» **PROBLEM**
For this exercise, write out only the lines of the entries below from the one with "Where should I" up to and including the one with "Viewport: 1568px width, 388px", exactly as they are. Pictures stay out.

━━━━━ STUDY MATERIAL

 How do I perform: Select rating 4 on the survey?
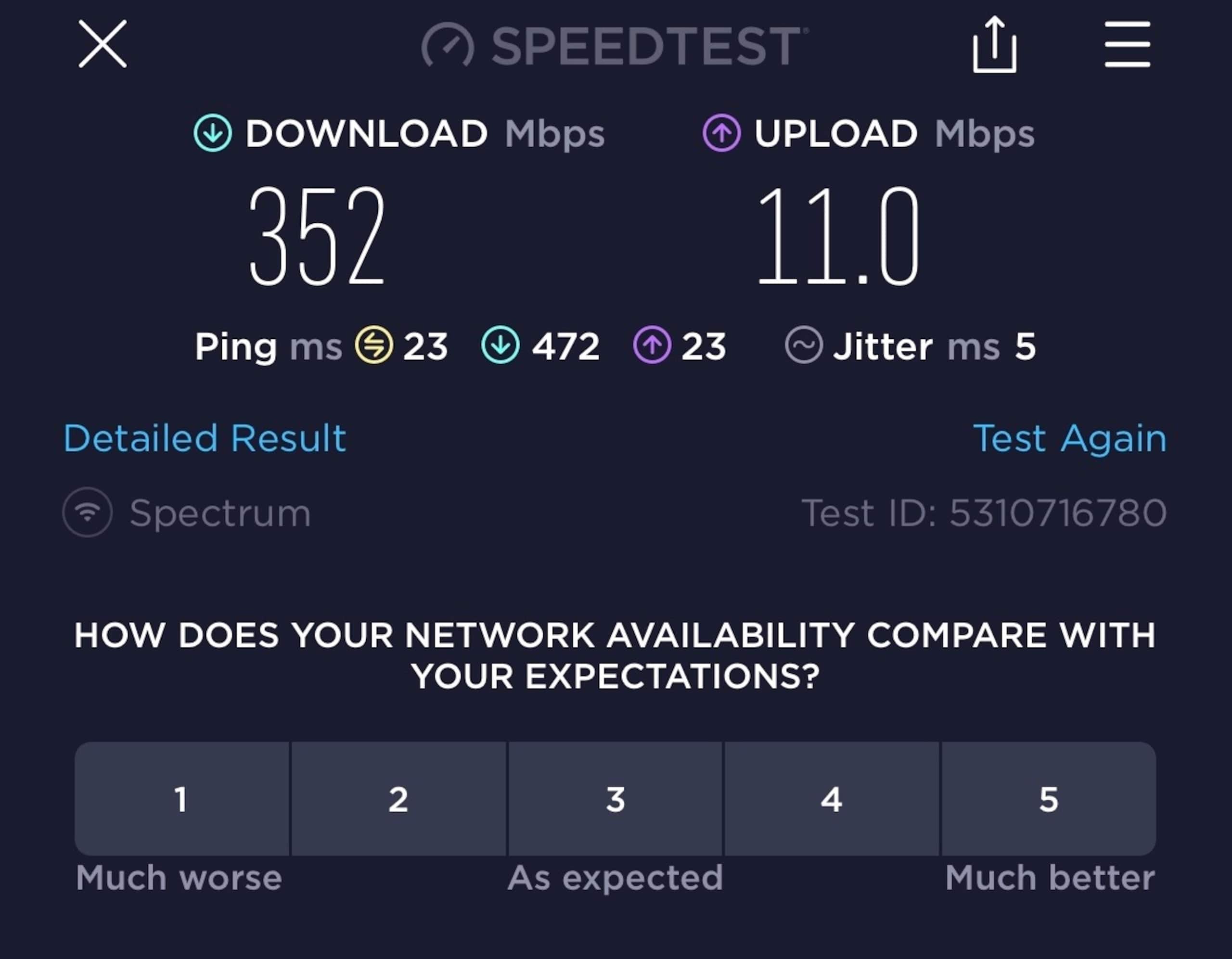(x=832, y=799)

━━━━━━━━━━
━━━━━ STUDY MATERIAL

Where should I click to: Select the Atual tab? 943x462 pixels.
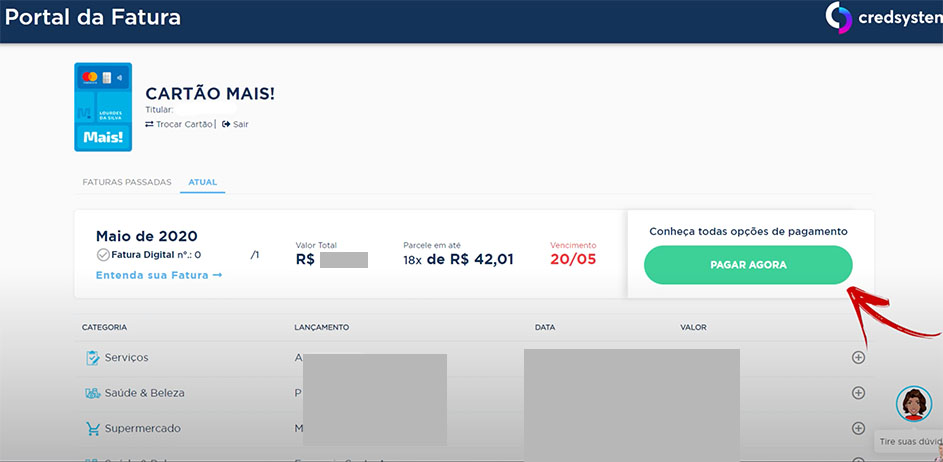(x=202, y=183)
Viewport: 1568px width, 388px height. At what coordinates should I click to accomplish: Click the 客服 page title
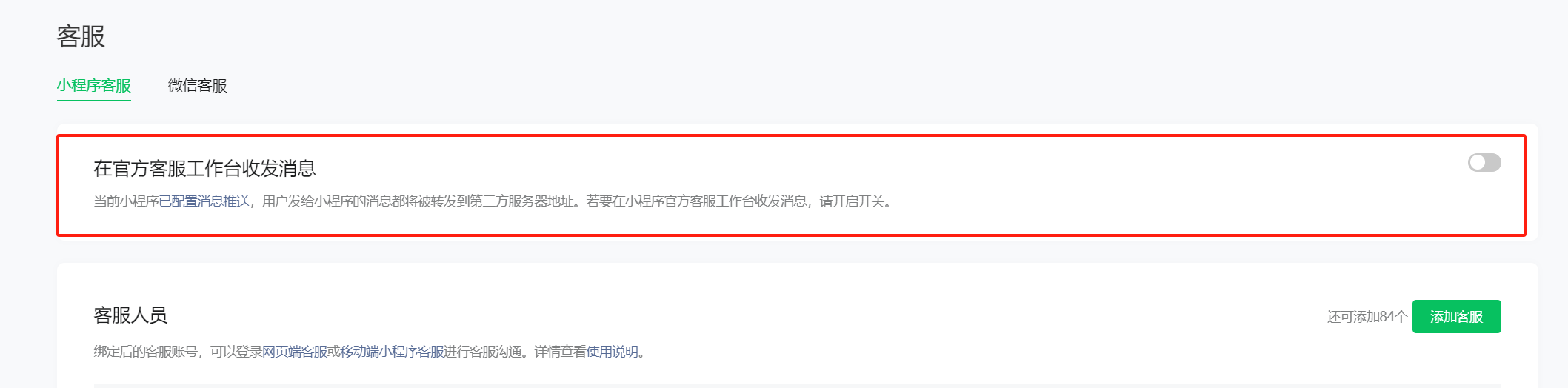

━━━━━━━━━━
━━━━━ STUDY MATERIAL

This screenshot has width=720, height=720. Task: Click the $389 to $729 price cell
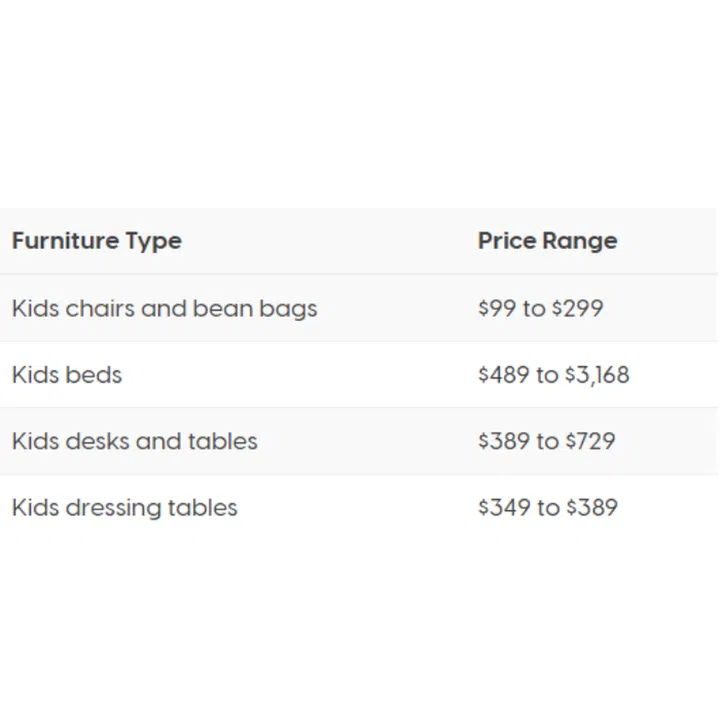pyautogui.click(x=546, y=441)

━━━━━━━━━━

» **EXERCISE RESULT**
Where should I click to: Select the Atual tab? 943x462 pixels.
(x=202, y=183)
Viewport: 1568px width, 388px height. At what coordinates should I click to accomplish: Click the 客服 page title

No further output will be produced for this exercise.